Quoted text:
There are certain experiences that are exclusive to Hay. Settling down to watch Tina Brown, the legendary journalist and editor, Harold Evans (who also happens to be Mr Tina Brown) sat down in front of me, their son grabbed the seat next to me with his sister in front. James Naughtie then strolled past and shook Harry’s hand before re-emerging on stage in the role of William Boot.
Watching one of the world’s greatest live interviewers in full flow is pleasure enough but when the interviewee is someone with the experience, intelligence and foresight of Tina Brown then it is an hour to be cherished. Nothing disappointed. The journalist, author of The Diana Chronicles, and former editor of Tatler, Vanity Fair and The New Yorker was there in the main to talk about ‘The Daily Beast’ her online news and opinion site. As a digital immigrant, as her husband’s nemesis Rupert Murdoch might have put it, she is fluent in the language. Though on the subject of News International she cast doubt over the current pay wall experiment because of the fact that newspapers have for so long allowed their content to be consumed for free. “The horse has bolted”.
Brown is a genuine champion of online. The web she says gives writers the direct feedback that print never offered “there is nothing worse for writers than cranking it out and getting no response”. She is also an Apple fan girl or mores specifically an iPad advocate “it’s really seductive and magical. It’s a Harry Potter device”. Brown also made the case for the iPad changing the way that news is consumed and produced; resurrecting elements of the art “the iPad will be terrific for narrative journalism.”
The iPad is on order and ‘The Daily Beast” will be added to my favourites.
The crowds descended upon the Hay Festival site in what will be the busiest Bank Holiday weekend in the twenty three year history of the festival. Two and a half thousand more people attended on Saturday than on any previous day and the sunshine brought even more people on Sunday.
The Hay Festival site is truly wonderful when bathed in sunshine. After several heavy downpours yesterday the clouds opened this morning and the heavens smiled. The forecast for the rest of the week is one of steady improvement. We’ll keep the weather reports posted on this blog (top right) but fingers are crossed that we will be blessed by sunshine and clemency.
This morning, during the Sky News broadcast of Sunday Live, Christopher Hitchens made what must be quote of the day. It was uttered in response to the assertion made by a member of the audience that the Taliban might have welcolmed the invasion and handed over Bin Laden if they had known a restructure of Afghanistan was on offer.

Short exercise A:
In the Hay Festival blog post, what reason does Tina Brown give for doubting the News International pay wall experiment? Answer in one to three sentences.
Short exercise B:
Carry on the Hay Festival blog post, beginning right after its final sentence.

Dataset excerpt:
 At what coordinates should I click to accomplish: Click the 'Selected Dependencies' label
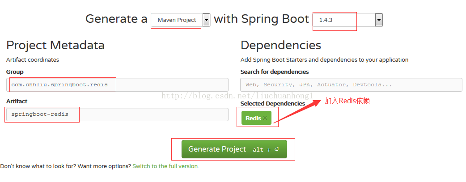pos(272,103)
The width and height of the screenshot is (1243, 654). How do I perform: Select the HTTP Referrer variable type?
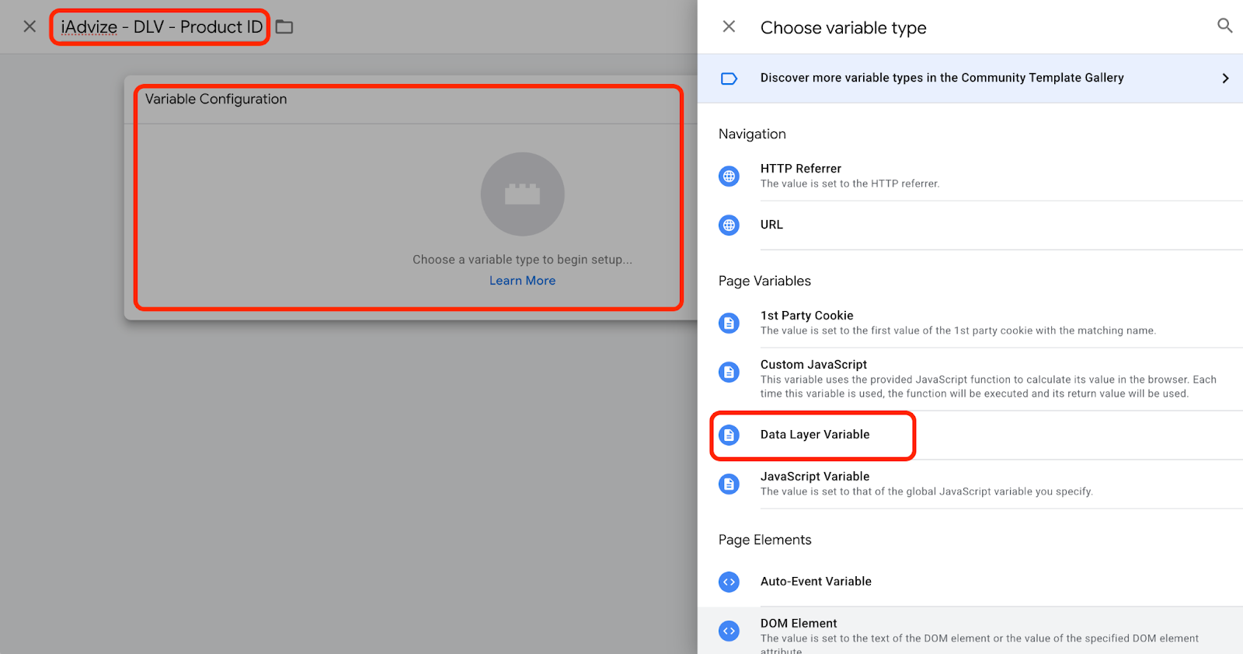point(800,169)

Task output A:
She doubts the pay wall experiment because newspapers have allowed their content to be consumed for free for so long. In her words, "The horse has bolted."

Task output B:
“The suggestion… has some way to go before it could be considered naiive” opined the great ‘Hitch’.
This had to be one of the most unlikely pairings on offer at Hay this year. It was clear from the outset however that Hall was an aficionado of de Botton’s oeuvre and she challenged him on the nature of the philosophy he espouses. He readily confessed that populist insight and interpretation rather than academic philosophy was the furrow that he chooses to plough, a furrow he followed unswervingly for the next 45 minutes.
There is no doubt that de Botton is a vastly intelligent man who thinks very deeply but he wants us to know that, something he underscored by discussing his intellectual disappointment with Cambridge University. Apart from a series of scripted questions Hall left the stage to de Botton who treated us to a a stream of self conscious sound bites. For example he is clearly aware that you catch people’s attention if you mention pornography which he did twice, first in relation to self help books, which are regarded as a lower form, and then to social media which is apparently a bit like pornography (a similarity which as a blogger and tweeter has so far passed me by). He told us that his parents were very intelligent people who were psychologically disturbed, happiness is a state which washes over us and lasts about ten minutes and that he uses Paxman on Newsnight as a way of getting off to sleep.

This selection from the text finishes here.